Timeline of critical policy interventions to curb air pollution and stubble burning in India

As crop residue burning activities in the Northern states of India already result in a burden of 30 million USD per year in terms of health burden, increasing due to the upsurge in these activities (Chakrabarti et al., 2019). Hence, there is a need to rethink the current agriculture policies and subsidies for particular crops like paddy. The government cannot spend money on a produce that adversely affects the environment and human health.

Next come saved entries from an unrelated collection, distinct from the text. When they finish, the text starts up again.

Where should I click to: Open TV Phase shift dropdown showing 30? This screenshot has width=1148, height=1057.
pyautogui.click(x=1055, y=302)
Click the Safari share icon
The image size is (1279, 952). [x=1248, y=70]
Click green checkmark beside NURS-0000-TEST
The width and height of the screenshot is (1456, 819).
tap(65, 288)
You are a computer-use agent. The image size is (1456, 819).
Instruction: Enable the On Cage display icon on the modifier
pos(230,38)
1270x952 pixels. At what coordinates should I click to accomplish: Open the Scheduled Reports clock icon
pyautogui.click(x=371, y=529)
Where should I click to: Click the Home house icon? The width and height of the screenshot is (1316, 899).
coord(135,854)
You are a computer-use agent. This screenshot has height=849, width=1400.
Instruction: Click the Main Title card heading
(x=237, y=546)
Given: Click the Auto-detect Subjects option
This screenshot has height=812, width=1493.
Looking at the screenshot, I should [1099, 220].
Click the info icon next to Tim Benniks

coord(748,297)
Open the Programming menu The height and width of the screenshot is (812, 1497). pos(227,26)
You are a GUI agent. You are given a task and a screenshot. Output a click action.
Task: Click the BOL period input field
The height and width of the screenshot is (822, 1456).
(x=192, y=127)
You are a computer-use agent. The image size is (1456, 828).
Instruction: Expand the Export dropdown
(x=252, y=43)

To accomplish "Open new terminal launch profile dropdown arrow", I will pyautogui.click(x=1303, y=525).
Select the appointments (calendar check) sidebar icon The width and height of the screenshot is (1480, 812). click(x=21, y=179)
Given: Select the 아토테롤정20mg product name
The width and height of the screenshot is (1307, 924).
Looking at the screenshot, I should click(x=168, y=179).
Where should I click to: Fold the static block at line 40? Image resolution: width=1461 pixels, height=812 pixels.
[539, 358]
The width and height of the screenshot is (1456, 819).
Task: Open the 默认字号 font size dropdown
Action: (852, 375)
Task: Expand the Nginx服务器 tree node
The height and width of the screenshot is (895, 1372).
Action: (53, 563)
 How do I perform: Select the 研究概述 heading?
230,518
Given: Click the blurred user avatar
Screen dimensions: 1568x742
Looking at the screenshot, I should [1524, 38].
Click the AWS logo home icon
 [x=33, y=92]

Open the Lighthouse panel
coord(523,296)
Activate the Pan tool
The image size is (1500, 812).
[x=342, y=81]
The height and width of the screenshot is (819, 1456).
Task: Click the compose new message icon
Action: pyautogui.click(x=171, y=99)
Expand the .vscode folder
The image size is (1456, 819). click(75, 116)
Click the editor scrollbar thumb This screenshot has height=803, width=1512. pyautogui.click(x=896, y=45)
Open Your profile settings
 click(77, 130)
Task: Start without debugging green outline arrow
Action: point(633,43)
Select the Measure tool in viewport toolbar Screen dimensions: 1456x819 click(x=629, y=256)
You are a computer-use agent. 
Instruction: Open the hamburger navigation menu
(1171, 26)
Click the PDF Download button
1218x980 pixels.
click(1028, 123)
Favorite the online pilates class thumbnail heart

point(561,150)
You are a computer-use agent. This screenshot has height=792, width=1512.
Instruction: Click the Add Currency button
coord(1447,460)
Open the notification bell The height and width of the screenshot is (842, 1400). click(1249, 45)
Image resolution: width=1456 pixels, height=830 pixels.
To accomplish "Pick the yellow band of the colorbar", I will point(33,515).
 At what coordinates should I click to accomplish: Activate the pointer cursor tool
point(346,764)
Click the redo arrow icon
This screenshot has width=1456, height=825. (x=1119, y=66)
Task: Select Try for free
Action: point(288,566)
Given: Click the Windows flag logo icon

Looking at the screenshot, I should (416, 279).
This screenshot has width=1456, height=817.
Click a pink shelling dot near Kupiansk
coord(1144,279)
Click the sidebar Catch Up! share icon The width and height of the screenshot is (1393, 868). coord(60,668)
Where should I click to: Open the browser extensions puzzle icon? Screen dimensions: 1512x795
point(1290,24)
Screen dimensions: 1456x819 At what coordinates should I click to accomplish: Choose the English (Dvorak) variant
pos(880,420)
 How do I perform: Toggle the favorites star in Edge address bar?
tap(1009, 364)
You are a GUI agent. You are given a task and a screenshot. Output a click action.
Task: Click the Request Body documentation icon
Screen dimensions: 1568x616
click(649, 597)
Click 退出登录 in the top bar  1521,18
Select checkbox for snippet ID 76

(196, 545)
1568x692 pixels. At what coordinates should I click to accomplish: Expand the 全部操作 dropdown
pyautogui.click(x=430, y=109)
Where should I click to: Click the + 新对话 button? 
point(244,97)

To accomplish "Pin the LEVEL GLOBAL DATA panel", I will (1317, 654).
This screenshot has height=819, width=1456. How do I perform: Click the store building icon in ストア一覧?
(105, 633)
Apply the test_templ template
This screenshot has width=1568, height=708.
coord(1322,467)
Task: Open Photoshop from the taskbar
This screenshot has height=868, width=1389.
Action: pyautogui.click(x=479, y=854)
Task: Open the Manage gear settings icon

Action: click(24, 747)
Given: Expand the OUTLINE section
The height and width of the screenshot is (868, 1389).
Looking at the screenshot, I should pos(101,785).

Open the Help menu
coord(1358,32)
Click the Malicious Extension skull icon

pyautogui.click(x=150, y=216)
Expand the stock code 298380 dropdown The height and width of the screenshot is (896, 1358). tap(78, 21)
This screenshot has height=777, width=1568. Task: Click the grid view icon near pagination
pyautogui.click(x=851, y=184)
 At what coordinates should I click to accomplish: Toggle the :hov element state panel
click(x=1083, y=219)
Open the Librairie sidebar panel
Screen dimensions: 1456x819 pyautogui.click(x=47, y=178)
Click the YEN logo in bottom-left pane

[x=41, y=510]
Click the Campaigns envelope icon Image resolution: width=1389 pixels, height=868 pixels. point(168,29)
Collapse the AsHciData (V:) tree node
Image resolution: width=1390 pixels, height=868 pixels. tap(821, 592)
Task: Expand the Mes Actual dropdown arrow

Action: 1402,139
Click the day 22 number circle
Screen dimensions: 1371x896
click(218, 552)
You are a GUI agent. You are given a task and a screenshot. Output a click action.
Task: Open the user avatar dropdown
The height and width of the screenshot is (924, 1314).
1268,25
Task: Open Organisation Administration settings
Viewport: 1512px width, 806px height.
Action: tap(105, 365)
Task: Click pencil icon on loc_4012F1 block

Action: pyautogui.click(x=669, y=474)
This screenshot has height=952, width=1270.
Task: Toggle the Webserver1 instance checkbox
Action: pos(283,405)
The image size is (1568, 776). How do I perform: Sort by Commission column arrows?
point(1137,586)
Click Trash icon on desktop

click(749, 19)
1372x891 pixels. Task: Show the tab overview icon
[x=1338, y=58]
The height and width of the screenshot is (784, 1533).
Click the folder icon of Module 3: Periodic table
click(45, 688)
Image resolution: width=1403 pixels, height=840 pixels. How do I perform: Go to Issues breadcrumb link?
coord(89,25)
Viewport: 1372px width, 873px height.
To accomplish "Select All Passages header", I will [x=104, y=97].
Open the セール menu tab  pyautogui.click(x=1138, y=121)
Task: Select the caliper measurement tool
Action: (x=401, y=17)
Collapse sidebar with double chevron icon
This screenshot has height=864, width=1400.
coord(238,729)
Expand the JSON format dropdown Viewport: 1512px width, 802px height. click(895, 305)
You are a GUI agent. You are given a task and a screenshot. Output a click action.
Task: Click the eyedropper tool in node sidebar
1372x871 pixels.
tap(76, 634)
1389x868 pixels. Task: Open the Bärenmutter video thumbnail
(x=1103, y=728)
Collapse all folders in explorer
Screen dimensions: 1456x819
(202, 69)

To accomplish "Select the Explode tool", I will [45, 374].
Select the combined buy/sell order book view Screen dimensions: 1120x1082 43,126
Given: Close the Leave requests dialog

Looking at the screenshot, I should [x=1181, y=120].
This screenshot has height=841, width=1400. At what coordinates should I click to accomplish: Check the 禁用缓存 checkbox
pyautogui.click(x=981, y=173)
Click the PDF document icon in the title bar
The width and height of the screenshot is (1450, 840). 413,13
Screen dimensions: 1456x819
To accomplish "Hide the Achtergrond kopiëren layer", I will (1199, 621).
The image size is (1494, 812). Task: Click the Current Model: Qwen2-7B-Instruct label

Conclusion and way forward

As the seasonal crop residue burning in the IGP region causes severe air pollution and poses a threat to human health problem. Hence, 60% increase in the fire counts in 2020 especially in the post-monsoon season, has brought an alarming situation. Especially in the COVID-19 pandemic, increasing air pollution and its health impact is at the center stage. This massive increase in crop residue burning activities during COVID-19 seems to be linked to various factors like lack of human resources, low income of farmers, and poor regulatory compliance. The study stressed that for sustainable crop residue management, there is a need to take farmers in confidence to adopt cleaner agricultural practices and adopt integrated approaches having in situ eco-friendly solutions, which not only enhances the farmer’s income but also focuses on employability, capacity building, awareness generation, and in situ economically viable solutions. With the current agriculture policy, we need to focus on the point highlighted below to have a way forward.

  1. a.

    The benefits to farmers should be holistic and given on crop production rather than to manufacturers of machines and/or on machines as machines work for a few weeks and the huge investments locked in it.

  2. b.

    In water deficit states like Punjab and Haryana, the indigenous “Happy Seeder” can help in effective crop reissue management and save up to 1.45 million liters of water per hectare through less evaporation of water and sidestepping pre-sowing irrigation (The Nature Conservancy, 2017).

  3. c.

    As small-scale farmers and individuals do not have the capacity to create a long-lasting solution, community-based solutions are needed for sustainable crop residue management. The linking of the Mahatma Gandhi National Rural Employment Guarantee Act (MGNREGA) to community agriculture in villages can help in providing a community-based solution.

  4. d.

    Empowering stakeholders with technical as well as socio-economic support is needed. The government needs to design policy interventions based on local problems and indigenous knowledge.

  5. e.

    Government should form policies and give incentives on the crops based on cost-benefit analysis from farm to market and keeping environmental and public health concerns as a mainstay of policy.

  6. f.

    Government agencies should adopt a comprehensive and holistic approach to curb crop burning across all cropping seasons rather than choosy approach.